虫垂炎
大腸の一部にできる炎症
■症状と特徴
急性腹症の中で最も頻度が高いのが虫垂炎です。 右下部にある盲腸(大腸の始まりの部分)に付属している6~10cmくらいの突起が虫垂です。 虫垂に炎症が起こると、上腹部痛、臍の周囲の痛み、吐き気、便秘(下痢の場合もある)、37~38℃の発熱などがみられます。 虫垂炎の痛みの部位は最終的に右下腹部に落ち着くまで動きます。 虫垂炎は以下の3つに分類されます。
- ▼カタル性虫垂炎
- 炎症が粘膜に限定され、虫垂は充血し、腫大する。
- ▼蜂窩織炎性虫垂炎
- 虫垂内腔に血性膿性浸出液が溜まる。
- ▼壊疽性虫垂炎
- 腫脹がみられ、黒色の壊死性変化、穿孔が起こっている。
治療が遅れると、虫垂が破裂し、腹膜と癒着するなどして、腹膜炎を引き起こします。 高熱があるときは、膿瘍の合併を疑います。

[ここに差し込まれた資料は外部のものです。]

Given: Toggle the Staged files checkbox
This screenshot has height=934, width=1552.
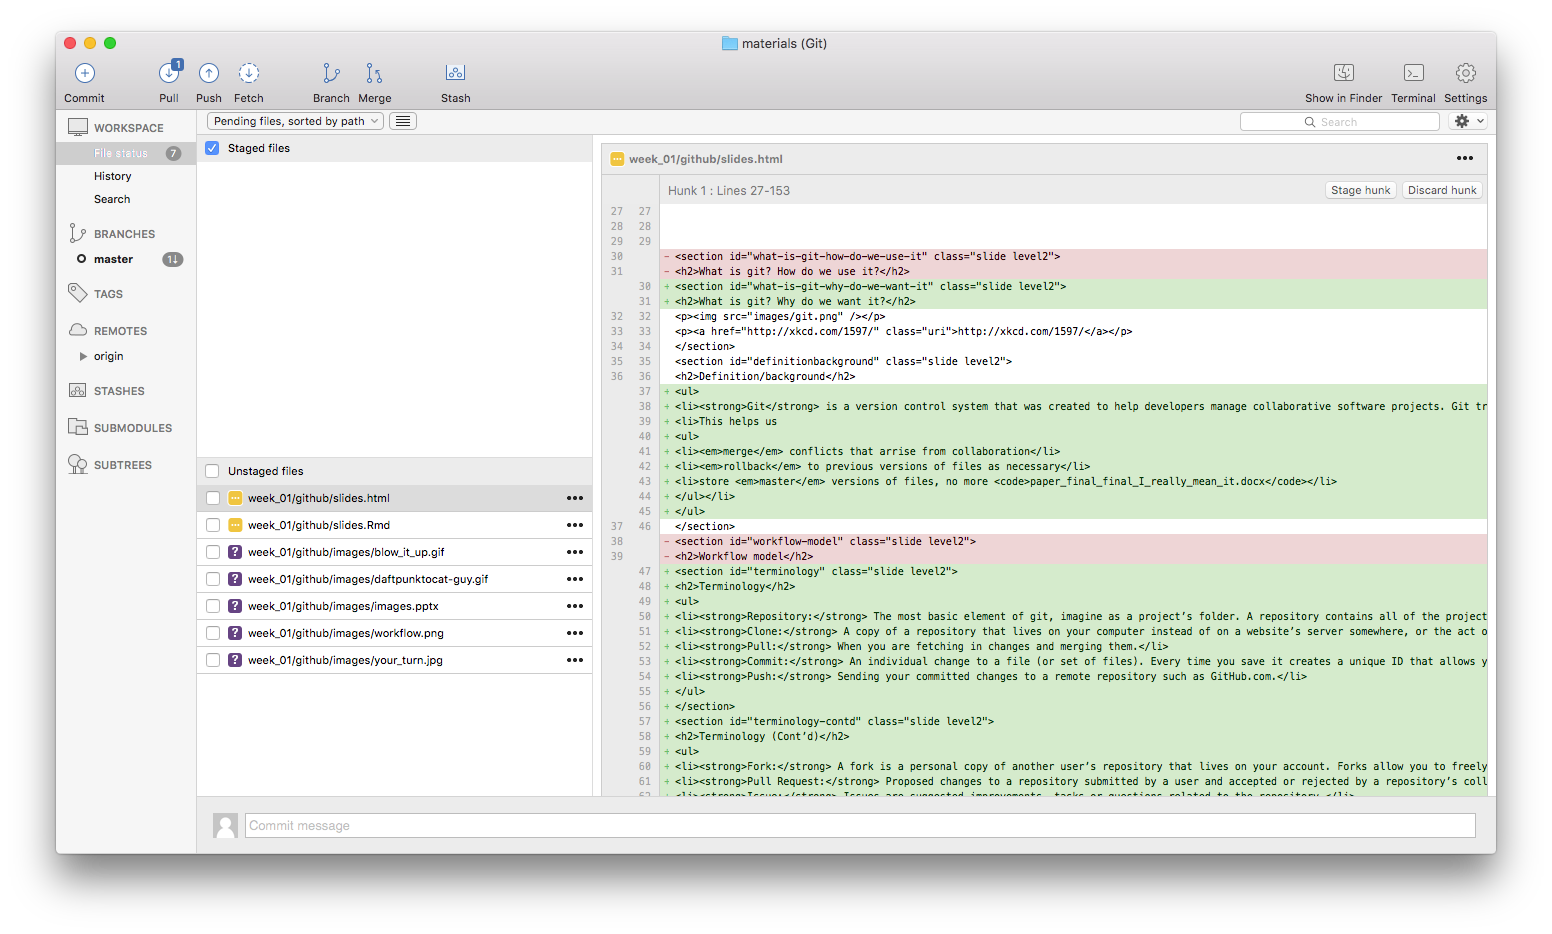Looking at the screenshot, I should 212,148.
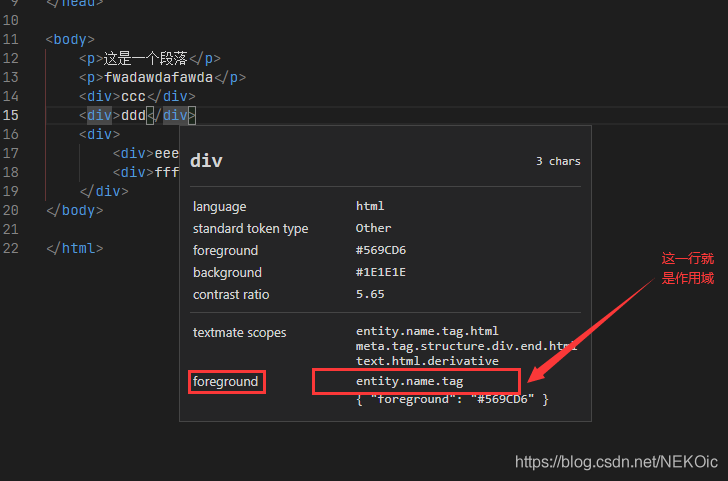Click the opening div tag on line 16
728x481 pixels.
pyautogui.click(x=99, y=135)
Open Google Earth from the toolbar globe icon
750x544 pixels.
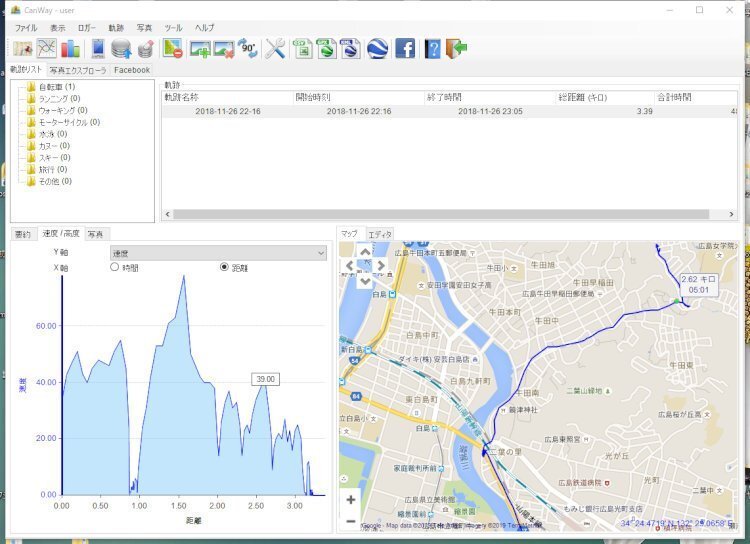378,48
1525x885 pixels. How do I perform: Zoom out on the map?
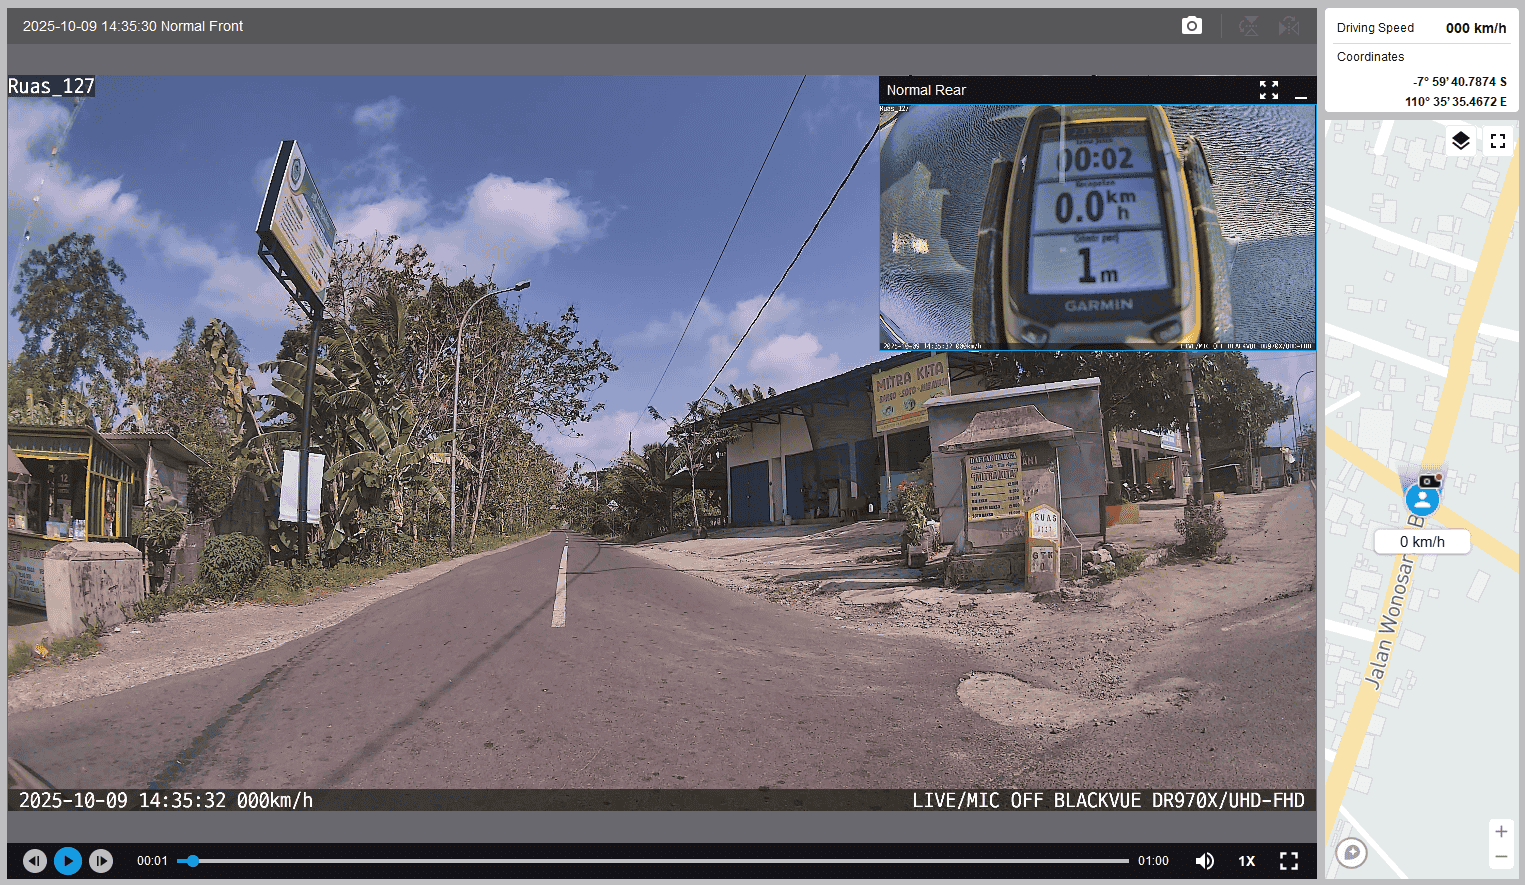1500,857
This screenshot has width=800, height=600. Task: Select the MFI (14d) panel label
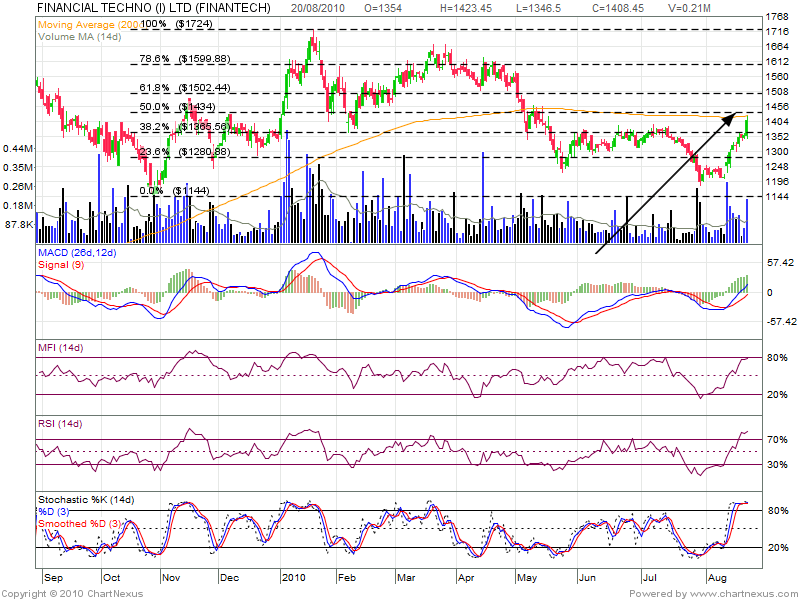click(x=62, y=347)
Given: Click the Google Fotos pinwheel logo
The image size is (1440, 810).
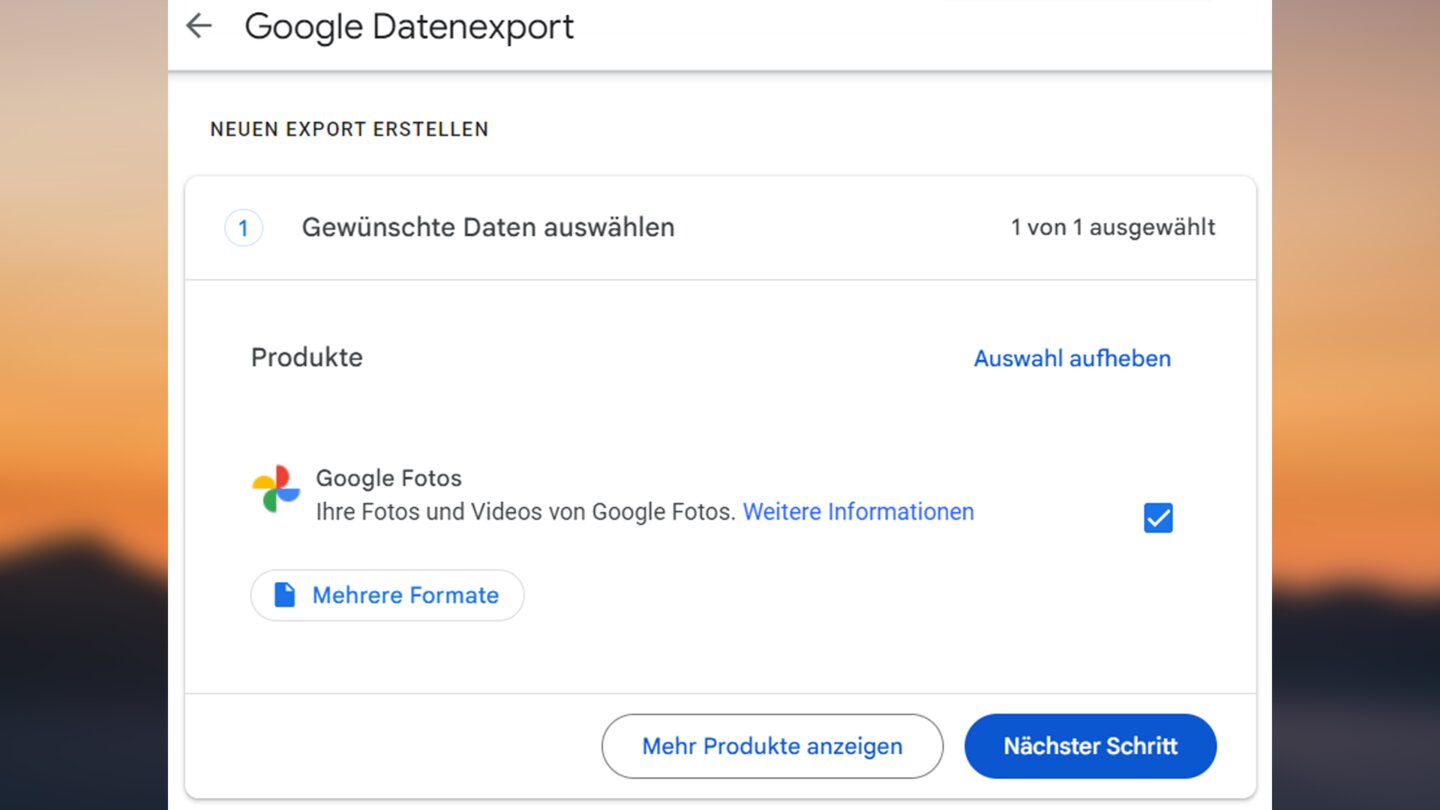Looking at the screenshot, I should (276, 489).
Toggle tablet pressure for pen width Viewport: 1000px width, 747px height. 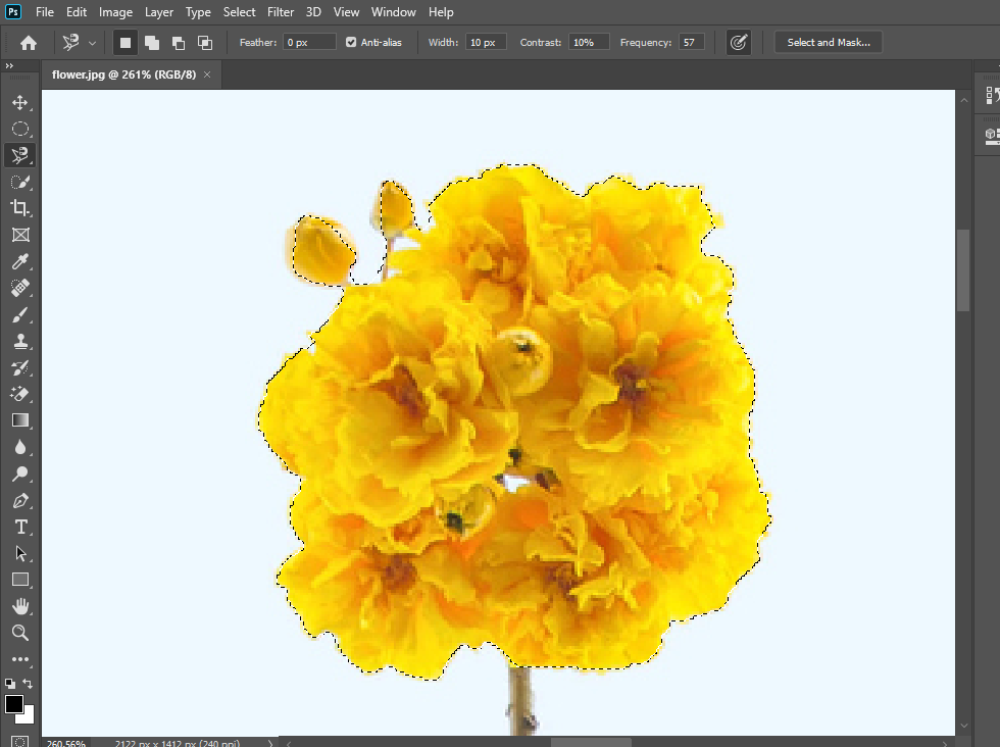coord(738,43)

乳幼児や高齢者には少なく、10~30代の青年期によくみられます。 子供が虫垂炎を発症すると進行が非常に速いので、早めの受診が大切です。 高齢者には腹痛や発熱が見られないこともあり、見逃して悪化させることがあるので注意が必要です。 妊娠中でも虫垂炎の手術を受けることができます。 ただし、婦人科系の病気には虫垂炎に似た症状を起こすこともあるので、次のような兆候を目安に虫垂炎を見分けるようにします。
- 回盲部(回腸と盲腸の境界付近)を徐々に圧迫し、急に手を離すと痛みが強くなる。
- 仰向けに寝かせ、下腹部を掌で頭部方向に圧迫すると、回盲部に鋭い痛みを感じる。
- 左向きに寝かせ、マックバーネー圧痛点(臍と右上前腸骨棘を結ぶ線上の外側3分の1の位置を押すと、痛みが強くなる。
■原因
食事や糞石などによる虫垂内腔の閉塞、虫垂への細菌感染が原因として疑われていますが、明らかではありません。 暴飲暴食、風邪、便秘などがきっかけとなって起こることが多いといわれます。
■治療
症状が軽いカタル性虫垂炎の場合は、抗菌薬を服用して経過を観察する場合がありますが、虫垂炎が発見されたら、原則、虫垂の切除を行います。 かつては、右下腹部の切開で切除手術を行いましたが、近年は腹腔鏡手術を行うことも増えています。 傷が小さくて済み、場合によっては日帰り手術も可能です。